Miliband resigned from the UK Parliament in April 2013 to take his post as head of the IRC in New York. The organisation is a global humanitarian and development NGO.

 

He added, " Parts of the western world got into a terrible panic about Ebola. I met head teachers in New York City who were excluding children who had visited Nigeria.

 

"Now there is a danger that the rest of the world loses interest in West Africa. That is the tragedy that we are all here to help prevent.

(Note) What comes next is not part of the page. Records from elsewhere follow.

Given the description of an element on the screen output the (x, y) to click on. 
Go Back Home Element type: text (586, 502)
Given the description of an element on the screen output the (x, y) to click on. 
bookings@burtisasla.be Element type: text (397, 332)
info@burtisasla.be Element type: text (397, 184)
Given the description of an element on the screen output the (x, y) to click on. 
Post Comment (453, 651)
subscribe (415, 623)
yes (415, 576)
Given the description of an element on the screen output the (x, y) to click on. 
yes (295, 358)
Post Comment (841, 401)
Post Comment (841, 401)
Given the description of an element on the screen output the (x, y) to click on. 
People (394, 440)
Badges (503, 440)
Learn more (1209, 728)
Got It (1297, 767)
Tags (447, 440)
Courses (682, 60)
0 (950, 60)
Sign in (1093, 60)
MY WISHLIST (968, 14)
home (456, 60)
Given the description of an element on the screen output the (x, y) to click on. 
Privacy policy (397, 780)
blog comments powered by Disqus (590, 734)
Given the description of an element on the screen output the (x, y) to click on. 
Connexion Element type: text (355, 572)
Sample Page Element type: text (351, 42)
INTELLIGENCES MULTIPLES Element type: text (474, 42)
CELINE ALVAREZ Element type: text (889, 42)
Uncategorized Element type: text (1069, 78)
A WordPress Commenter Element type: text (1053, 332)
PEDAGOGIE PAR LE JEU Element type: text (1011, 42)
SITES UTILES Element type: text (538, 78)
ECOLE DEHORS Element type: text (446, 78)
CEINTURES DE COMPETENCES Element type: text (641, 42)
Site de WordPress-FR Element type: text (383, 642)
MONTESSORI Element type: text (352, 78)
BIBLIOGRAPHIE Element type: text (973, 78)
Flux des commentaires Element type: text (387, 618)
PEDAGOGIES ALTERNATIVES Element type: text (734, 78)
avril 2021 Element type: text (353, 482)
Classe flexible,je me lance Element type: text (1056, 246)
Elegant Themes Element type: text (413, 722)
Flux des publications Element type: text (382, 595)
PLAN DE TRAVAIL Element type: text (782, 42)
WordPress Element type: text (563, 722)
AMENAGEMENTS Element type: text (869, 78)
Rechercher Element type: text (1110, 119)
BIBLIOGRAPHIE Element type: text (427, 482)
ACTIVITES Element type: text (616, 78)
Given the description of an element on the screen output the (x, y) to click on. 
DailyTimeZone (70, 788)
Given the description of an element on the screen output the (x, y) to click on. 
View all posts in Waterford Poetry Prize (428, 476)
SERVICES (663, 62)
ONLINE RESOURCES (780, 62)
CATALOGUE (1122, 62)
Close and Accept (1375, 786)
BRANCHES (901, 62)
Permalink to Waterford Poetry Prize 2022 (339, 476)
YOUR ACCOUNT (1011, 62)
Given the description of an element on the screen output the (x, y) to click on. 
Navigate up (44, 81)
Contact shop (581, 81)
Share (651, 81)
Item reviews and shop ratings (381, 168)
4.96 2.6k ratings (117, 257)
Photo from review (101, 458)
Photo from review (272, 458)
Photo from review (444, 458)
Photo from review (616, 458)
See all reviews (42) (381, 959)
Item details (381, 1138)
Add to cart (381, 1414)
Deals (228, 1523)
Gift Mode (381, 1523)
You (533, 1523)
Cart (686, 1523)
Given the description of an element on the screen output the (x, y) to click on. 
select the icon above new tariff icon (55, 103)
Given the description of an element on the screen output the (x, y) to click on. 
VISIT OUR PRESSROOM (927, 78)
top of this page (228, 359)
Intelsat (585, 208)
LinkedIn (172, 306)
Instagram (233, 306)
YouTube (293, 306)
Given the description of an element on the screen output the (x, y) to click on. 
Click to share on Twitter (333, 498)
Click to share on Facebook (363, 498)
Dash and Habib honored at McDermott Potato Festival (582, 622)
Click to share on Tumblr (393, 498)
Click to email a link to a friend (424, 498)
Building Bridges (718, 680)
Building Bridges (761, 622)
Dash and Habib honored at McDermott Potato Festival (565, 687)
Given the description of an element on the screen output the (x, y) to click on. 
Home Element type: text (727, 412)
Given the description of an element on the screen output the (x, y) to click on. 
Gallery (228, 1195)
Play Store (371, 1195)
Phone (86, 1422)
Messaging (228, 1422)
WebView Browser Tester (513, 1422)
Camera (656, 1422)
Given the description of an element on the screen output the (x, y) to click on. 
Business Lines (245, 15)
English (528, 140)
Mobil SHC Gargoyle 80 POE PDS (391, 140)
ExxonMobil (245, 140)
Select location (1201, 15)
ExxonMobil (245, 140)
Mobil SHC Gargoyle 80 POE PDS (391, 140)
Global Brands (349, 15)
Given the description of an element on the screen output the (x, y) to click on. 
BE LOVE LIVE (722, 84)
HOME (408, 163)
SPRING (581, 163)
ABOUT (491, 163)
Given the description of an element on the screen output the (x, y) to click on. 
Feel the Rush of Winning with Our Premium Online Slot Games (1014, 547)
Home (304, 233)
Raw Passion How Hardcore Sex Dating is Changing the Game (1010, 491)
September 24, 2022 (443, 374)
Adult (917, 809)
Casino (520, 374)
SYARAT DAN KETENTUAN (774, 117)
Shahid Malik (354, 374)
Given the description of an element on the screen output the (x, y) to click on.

"But it would be an equal tragedy if we returned to business as usual. The lessons of the last year are stark and in some ways painful. If we leave communities behind again, we will fail again. And none of us can afford that again."

 

The conference aimed to take stock of the fight against the outbreak and coordinate further action for the "total eradication" of the disease.

 

International Rescue Committee has published a set of recommendations on the ongoing fight against  Ebola.

 

More than 80 delegations were present including ministers from all West African countries.